Exercise
Quote the entries word for word, starting at the line that contains "Open the Data File manager" and ending at the last line of the entries, and leave the pictures out of your answer.

§

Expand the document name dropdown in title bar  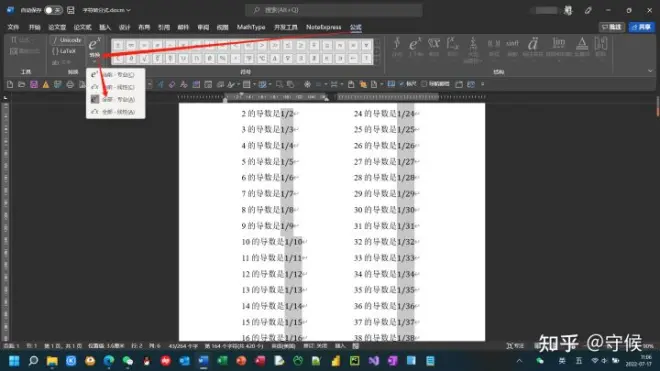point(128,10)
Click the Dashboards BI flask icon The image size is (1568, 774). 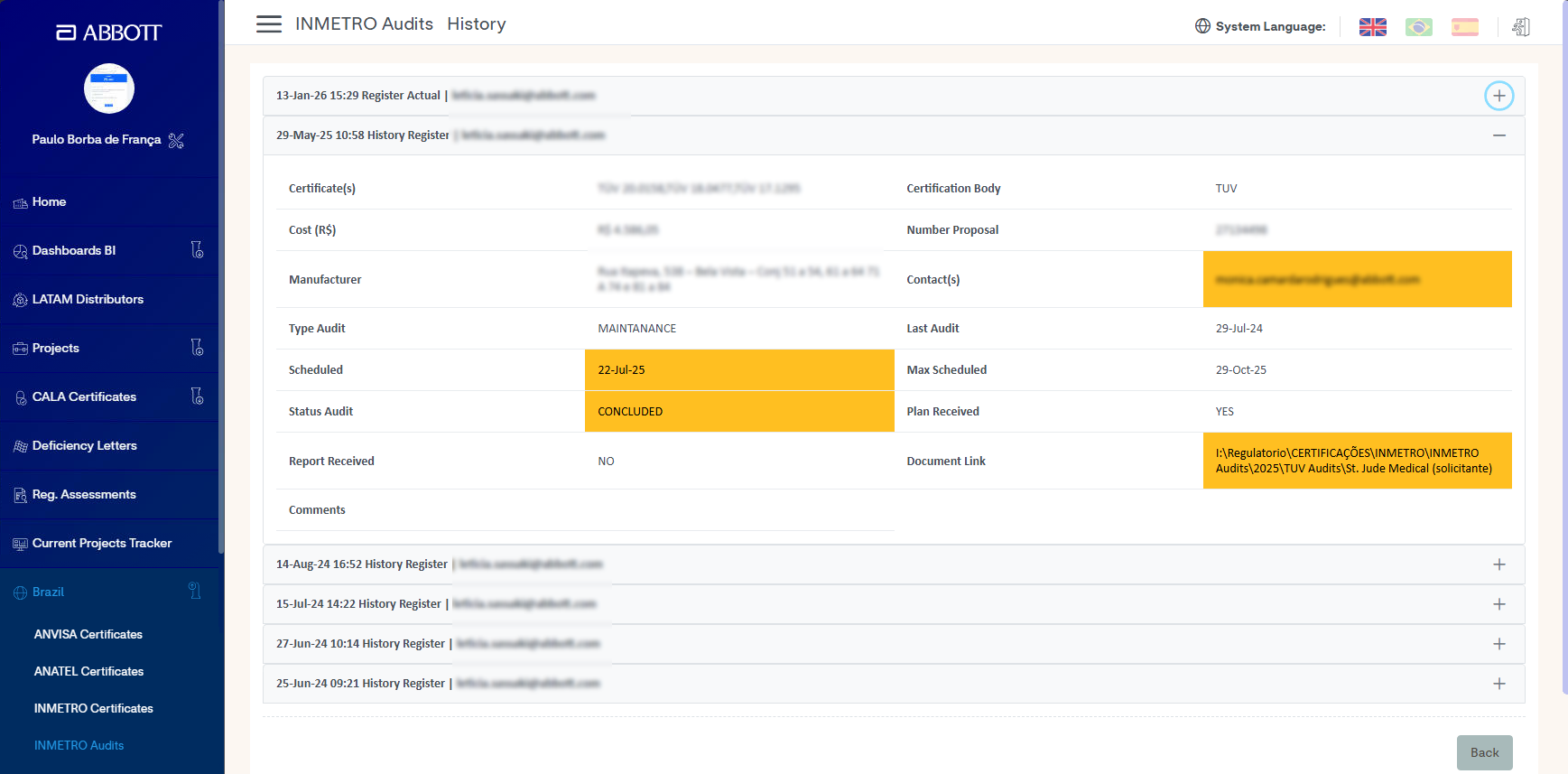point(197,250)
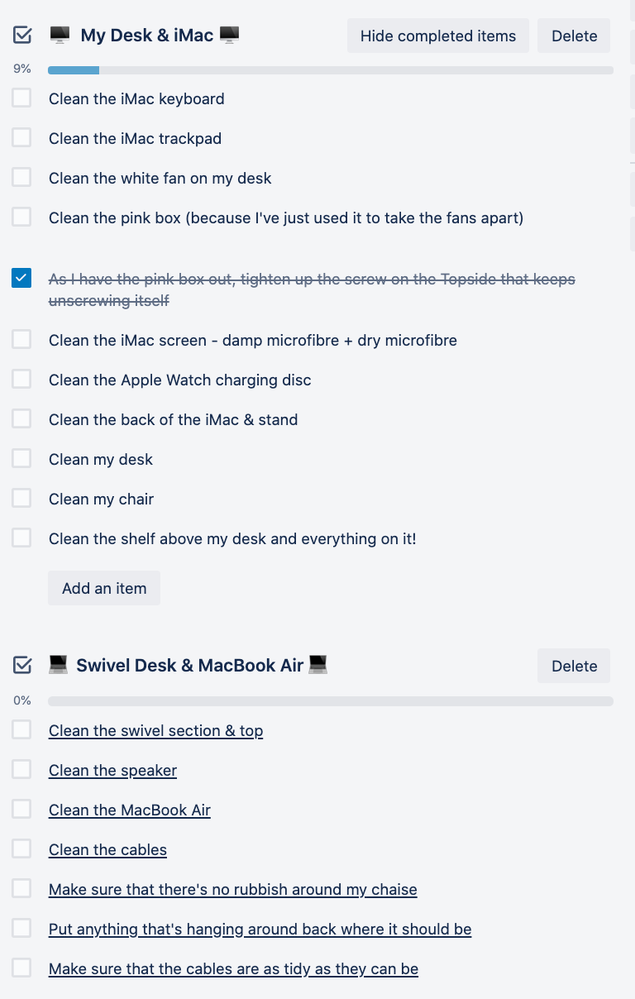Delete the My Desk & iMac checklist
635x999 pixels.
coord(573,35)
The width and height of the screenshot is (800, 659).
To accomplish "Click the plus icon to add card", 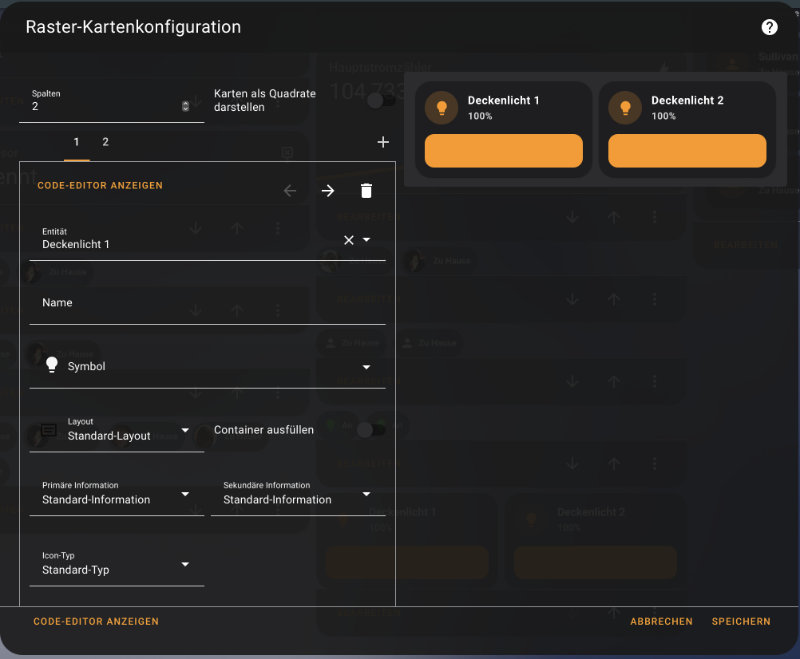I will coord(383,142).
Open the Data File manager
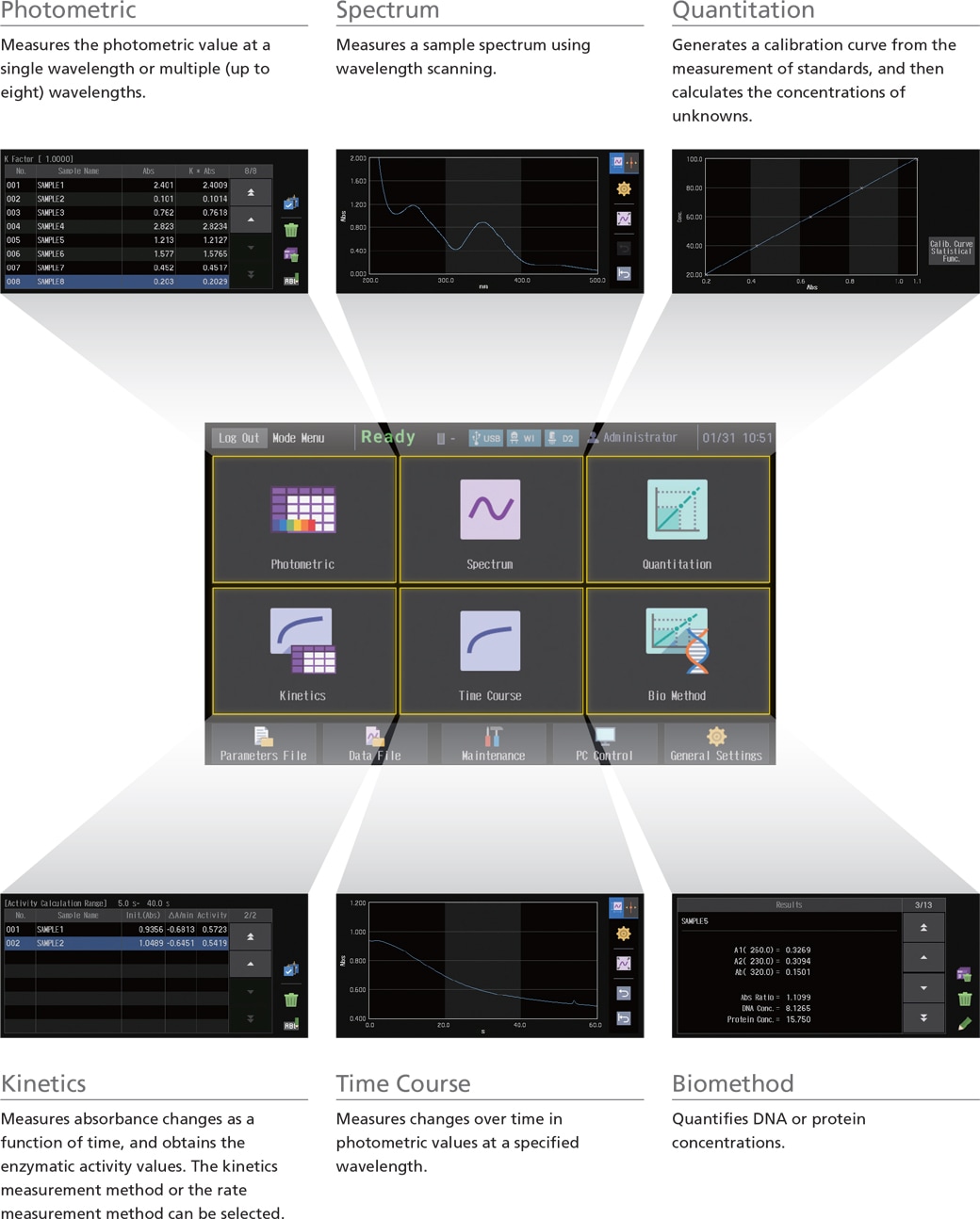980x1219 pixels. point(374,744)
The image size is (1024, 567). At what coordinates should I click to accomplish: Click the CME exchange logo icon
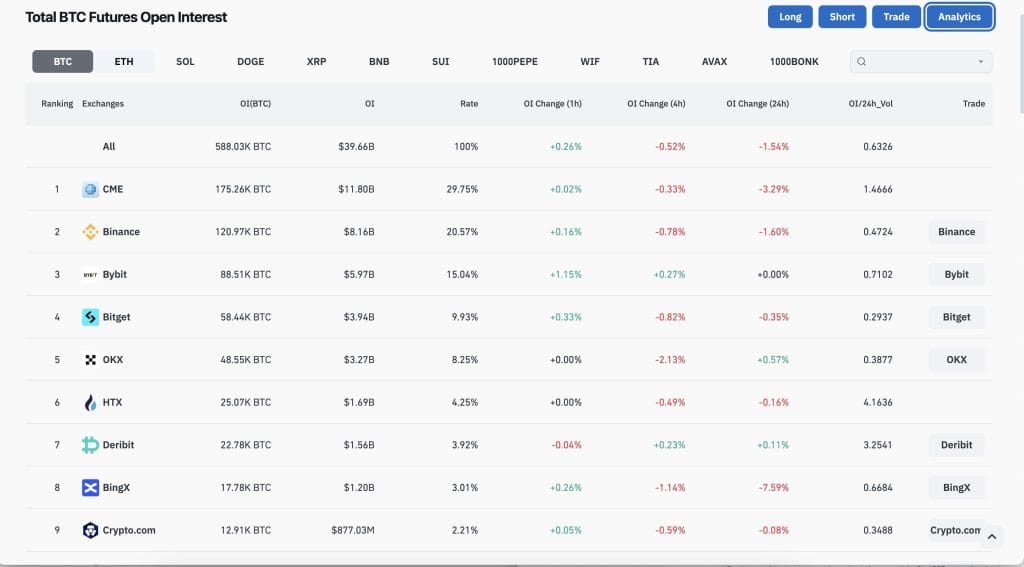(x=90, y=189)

§

Response to the task
Open the Data File manager
980x1219 pixels. point(374,744)
The image size is (1024, 567). At what coordinates should I click to accomplish: Click the CME exchange logo icon
(x=90, y=189)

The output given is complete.